JAKARTA - Nilai tukar rupiah menguat 35 point di level Rp15.117 atas dolar Amerika Serikat (USD) dalam perdagangan sore ini, Rabu (8/2/2023).
Pengamat Pasar Uang Ibrahim Assuaibi, mengatakan penguatan rupiah ini didukung oleh kenaikan pertumbuhan ekonomi pada 2022 sebesar 5,31% dibandingkan tahun sebelumnya sebesar 2,61% year on year (YoY).
"Hal tersebut sesuai dengan prediksi pemerintah lantaran ekonomi Indonesia tumbuh kuat sepanjang 2022," ujar Ibrahim dalam rilis hariannya.
BACA JUGA:Dolar AS Ngegas Lagi, Rupiah Melemah ke Rp15.055/USD
Kendati demikian, menurut dia ada risiko perlambatan ekonomi bagi Indonesia ke depannya.
Hal tersebut sejalan dengan menurunnya harga komoditas dan energi, ekspor diperkirakan melambat dalam beberapa bulan ke depan.
"Tak terkecuali pertumbuhan investasi juga ikut melambat. Melambatnya investasi di Indonesia akibat kenaikan suku bunga," terang Ibrahim.
Dengan demikian, risiko perlambatan ekonomi tahun 2023 akan terjadi, namun bukan resesi. Dia memproyeksikan, situasi ekonomi Indonesia tak seburuk yang banyak dibicarakan, karena kontribusi ekspor Indonesia terhadap PDB hanya 25%. Sementara ekonomi akan tumbuh 4,5 sampai 5%.
"Akibatnya, dampak negatif global terhadap perekonomian Indonesia akan terbatas.
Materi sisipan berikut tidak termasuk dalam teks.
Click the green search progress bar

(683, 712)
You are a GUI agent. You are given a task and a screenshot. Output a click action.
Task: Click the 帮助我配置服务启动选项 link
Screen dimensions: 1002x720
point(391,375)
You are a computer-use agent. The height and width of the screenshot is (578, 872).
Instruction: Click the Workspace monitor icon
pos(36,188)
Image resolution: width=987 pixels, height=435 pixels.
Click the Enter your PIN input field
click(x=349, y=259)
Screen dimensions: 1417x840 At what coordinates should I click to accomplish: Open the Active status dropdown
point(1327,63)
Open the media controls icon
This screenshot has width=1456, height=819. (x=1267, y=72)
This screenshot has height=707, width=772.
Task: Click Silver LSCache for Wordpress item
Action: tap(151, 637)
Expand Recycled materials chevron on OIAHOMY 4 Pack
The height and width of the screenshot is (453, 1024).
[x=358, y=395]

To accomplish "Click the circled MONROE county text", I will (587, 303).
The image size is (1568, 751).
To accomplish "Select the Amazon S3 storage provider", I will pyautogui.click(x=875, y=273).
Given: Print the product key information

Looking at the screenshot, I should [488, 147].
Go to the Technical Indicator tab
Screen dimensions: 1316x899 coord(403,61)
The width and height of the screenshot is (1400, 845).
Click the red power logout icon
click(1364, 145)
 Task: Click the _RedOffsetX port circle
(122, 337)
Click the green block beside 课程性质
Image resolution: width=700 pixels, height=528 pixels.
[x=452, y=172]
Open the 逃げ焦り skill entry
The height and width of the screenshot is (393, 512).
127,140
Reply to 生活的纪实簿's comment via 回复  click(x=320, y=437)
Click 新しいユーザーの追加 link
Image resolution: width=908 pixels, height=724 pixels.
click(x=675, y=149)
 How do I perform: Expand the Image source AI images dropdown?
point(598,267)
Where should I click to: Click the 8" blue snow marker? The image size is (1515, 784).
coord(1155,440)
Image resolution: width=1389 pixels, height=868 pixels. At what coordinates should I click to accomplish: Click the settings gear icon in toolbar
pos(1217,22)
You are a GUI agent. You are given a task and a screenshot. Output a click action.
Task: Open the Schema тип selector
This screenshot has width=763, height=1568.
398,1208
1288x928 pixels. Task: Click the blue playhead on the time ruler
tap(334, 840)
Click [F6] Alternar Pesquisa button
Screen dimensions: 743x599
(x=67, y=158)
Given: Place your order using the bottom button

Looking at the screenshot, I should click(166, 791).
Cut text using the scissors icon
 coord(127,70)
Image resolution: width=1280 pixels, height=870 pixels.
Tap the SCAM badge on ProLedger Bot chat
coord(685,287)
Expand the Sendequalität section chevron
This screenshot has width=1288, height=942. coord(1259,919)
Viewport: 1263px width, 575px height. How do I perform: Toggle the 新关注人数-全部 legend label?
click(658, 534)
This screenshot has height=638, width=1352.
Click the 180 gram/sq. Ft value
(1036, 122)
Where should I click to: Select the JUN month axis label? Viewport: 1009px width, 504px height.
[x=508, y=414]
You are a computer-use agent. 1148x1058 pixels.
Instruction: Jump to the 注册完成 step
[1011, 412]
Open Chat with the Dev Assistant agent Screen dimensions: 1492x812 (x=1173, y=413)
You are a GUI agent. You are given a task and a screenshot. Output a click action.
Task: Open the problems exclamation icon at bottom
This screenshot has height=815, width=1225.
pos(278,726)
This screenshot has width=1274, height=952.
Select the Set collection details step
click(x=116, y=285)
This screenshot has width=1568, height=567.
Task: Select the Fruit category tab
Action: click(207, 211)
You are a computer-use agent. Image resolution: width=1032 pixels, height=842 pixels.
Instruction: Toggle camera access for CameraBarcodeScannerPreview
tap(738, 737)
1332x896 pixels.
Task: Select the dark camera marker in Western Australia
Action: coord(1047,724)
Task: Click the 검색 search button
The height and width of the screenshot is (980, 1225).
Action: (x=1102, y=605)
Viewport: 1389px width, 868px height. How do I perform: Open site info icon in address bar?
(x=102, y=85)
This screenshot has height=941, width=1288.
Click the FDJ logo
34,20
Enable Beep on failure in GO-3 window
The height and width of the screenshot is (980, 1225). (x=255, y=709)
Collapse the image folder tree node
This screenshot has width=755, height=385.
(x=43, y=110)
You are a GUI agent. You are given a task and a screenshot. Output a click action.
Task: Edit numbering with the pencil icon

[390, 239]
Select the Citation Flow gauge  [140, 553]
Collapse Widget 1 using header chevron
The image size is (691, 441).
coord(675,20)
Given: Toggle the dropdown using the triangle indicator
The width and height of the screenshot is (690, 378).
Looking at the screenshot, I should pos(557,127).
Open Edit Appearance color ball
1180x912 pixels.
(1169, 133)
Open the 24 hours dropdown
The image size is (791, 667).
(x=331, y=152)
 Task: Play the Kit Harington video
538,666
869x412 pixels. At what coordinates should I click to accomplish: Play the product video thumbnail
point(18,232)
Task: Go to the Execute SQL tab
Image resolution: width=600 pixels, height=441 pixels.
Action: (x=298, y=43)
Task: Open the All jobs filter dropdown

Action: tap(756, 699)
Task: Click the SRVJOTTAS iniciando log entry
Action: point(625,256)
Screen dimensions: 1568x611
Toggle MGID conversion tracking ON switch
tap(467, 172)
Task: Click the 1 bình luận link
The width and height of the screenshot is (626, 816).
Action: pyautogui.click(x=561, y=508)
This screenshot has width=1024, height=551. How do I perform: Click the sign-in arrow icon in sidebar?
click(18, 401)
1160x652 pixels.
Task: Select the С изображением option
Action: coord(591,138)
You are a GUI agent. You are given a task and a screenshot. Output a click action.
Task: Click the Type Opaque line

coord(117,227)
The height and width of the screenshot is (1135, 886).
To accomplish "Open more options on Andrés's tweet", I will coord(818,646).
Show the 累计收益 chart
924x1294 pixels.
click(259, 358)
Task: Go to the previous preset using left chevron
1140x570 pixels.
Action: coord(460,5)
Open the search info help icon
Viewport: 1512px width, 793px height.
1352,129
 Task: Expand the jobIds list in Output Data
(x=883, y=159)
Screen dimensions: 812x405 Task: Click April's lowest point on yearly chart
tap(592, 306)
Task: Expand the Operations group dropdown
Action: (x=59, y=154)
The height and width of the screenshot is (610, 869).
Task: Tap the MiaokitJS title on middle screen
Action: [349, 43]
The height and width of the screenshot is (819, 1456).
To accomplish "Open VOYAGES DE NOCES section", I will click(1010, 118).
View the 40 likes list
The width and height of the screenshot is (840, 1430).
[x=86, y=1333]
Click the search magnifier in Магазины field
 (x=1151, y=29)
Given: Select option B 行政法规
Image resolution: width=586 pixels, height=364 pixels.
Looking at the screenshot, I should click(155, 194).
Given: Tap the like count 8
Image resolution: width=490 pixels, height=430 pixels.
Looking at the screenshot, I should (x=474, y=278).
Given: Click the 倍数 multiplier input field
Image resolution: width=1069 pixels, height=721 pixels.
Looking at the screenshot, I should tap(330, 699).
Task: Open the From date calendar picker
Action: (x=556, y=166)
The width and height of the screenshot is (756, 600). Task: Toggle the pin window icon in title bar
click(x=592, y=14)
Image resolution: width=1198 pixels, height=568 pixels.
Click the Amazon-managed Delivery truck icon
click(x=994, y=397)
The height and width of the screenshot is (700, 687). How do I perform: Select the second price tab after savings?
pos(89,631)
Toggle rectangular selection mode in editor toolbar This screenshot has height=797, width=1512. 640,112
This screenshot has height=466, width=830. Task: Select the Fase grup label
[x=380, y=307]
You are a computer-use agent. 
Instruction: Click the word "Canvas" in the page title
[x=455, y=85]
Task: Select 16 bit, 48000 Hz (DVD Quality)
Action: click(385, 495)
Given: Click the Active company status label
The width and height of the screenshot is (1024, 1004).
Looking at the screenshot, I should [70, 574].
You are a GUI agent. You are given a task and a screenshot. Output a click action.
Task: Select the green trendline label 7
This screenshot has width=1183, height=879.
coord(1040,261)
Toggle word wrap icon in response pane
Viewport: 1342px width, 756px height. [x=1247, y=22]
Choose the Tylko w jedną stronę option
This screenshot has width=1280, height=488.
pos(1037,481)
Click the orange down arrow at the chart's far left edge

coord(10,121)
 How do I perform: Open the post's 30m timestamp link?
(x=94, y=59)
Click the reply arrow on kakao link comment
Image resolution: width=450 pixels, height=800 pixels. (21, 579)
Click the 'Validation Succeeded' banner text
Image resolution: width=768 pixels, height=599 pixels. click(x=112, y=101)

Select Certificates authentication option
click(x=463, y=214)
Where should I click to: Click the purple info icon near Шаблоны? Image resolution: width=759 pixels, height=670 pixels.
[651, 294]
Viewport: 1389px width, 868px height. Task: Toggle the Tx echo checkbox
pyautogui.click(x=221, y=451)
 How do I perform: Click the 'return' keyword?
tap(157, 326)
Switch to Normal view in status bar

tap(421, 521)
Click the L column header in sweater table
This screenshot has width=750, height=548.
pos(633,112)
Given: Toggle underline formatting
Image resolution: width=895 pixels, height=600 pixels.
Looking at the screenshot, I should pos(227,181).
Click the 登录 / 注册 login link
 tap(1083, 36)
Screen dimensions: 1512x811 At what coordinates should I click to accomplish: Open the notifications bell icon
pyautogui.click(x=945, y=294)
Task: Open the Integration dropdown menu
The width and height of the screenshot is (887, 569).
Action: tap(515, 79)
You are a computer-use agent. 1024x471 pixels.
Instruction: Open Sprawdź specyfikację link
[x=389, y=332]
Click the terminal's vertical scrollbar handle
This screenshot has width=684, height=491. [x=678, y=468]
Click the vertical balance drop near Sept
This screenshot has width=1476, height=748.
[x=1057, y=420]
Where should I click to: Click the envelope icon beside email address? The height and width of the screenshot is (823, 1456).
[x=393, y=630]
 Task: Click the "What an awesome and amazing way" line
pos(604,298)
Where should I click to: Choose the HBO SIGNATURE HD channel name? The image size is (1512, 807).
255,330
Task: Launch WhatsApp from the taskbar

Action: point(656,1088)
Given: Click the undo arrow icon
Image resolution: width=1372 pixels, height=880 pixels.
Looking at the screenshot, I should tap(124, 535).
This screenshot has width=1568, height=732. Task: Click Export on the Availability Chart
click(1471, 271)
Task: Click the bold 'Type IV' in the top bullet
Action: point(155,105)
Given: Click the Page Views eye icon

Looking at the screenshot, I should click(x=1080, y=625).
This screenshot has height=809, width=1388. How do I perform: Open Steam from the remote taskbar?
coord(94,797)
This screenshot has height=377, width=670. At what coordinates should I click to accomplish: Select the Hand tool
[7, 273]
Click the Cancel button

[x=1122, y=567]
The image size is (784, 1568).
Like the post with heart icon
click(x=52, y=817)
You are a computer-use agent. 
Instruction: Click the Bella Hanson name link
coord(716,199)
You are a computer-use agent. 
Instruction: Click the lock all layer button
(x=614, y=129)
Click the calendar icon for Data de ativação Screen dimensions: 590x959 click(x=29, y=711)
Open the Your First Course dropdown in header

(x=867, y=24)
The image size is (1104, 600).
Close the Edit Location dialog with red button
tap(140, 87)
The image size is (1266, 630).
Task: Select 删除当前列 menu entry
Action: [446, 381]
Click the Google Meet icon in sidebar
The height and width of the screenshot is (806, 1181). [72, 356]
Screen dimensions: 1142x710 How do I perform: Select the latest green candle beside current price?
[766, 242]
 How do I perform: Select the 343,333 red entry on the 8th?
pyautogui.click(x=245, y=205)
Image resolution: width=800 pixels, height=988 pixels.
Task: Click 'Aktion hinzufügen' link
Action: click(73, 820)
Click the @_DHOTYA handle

Tahun 2023 bukanlah tahun yang mudah, namun probabilitas Indonesia mengalami resesi relatif kecil," pungasnya.
Di samping itu, Ibrahim memprediksi, untuk perdagangan besok, Kamis (9/2/2023) mata uang rupiah dibuka berfluktuatif namun ditutup menguat di rentang Rp15.080 - Rp15.150.